The IWC Pilot series
After the war IWC supplied watches for Britain's air forces. In 1949 the company collaborated with movement manufacturer Jaeger-LeCoultre to make a watch which would meet the rigorous specifications set by the British Ministry of Defence.
The IWC Pilot Mark XI was the result, and was supplied to the RAF as well as Australia's RAAF and the Royal New Zealand Air Force.
Built to be tough, extremely accurate, and resistant to the magnetic fields present in a pilot’s cockpit, these watches embodied the concept of a “tool watch” for which aviation watches have become famous.
Rolex goes GMT
As flight became commercialised and public long-haul flights began to cross multiple time zones, demand rose for a watch which could track both local time and Greenwich Mean Time (GMT), the international civil time standard of that era.
Rolex stepped up to fill this demand with the Oyster Perpetual GMT Master, designed in collaboration with the Pan American Airways.
The model was launched in 1954 and featured a fourth “GMT” hand to indicate the time on a two-tone 24-hour bezel, representing day and night hours in GMT time.
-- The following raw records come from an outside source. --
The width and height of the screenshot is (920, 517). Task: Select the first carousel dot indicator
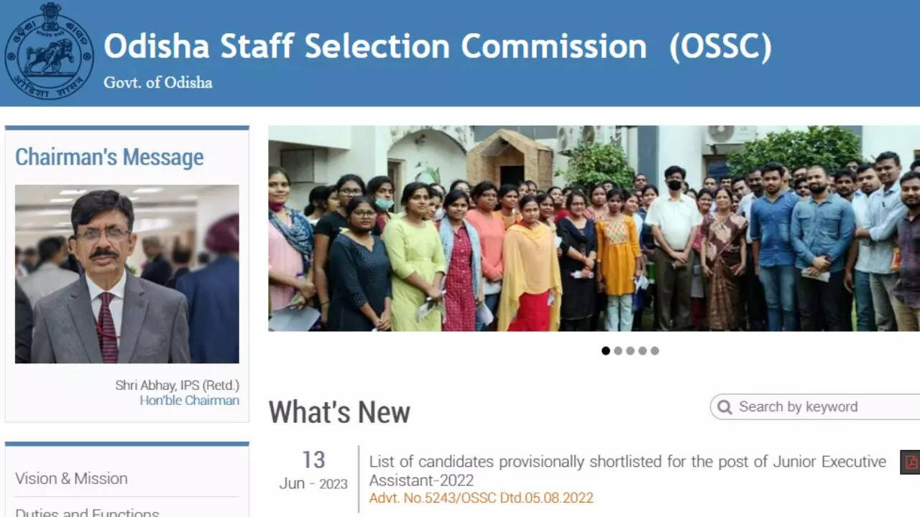pos(606,350)
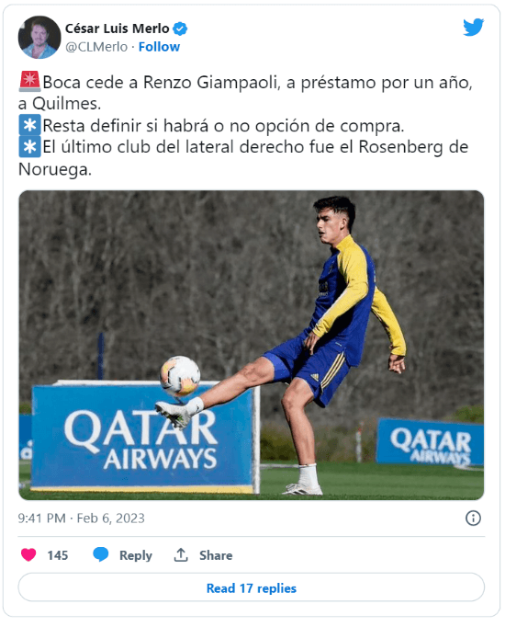Click the Share text label

[216, 555]
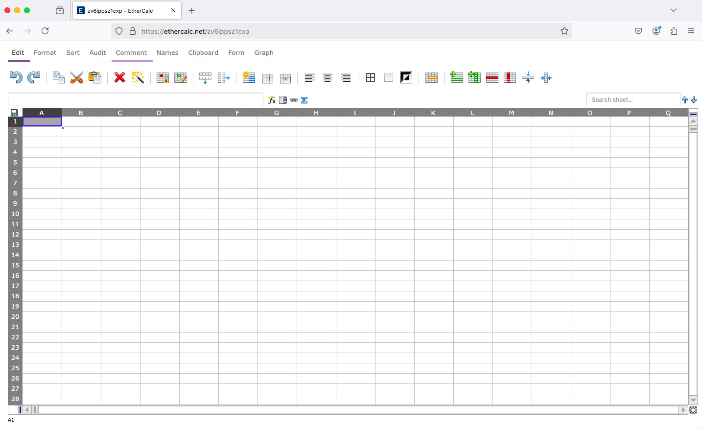Open Firefox list all tabs chevron
This screenshot has width=702, height=429.
click(674, 10)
Over the years new versions of the GMT Master evolved featuring bezels in Red/Black (“Coke”), Red/Blue (“Pepsi”), Black/ Blue (“Batman”), Brown (“Rootbeer”) or solid black colour schemes, each of which have become icons in their own right and seen countless homages and imitations.
Many other watchmakers have played their part in the century of aviation, but the above are some of the most genre-defining.
So the next time you come across the likes of a Breitling Navitimer with its slide-rule bezel, an IWC Mark XVIII, a Rolex GMT Master II, or even a Cartier Santos, know that these are watches with genuine history which helped define not only watchmaking, but also aviation.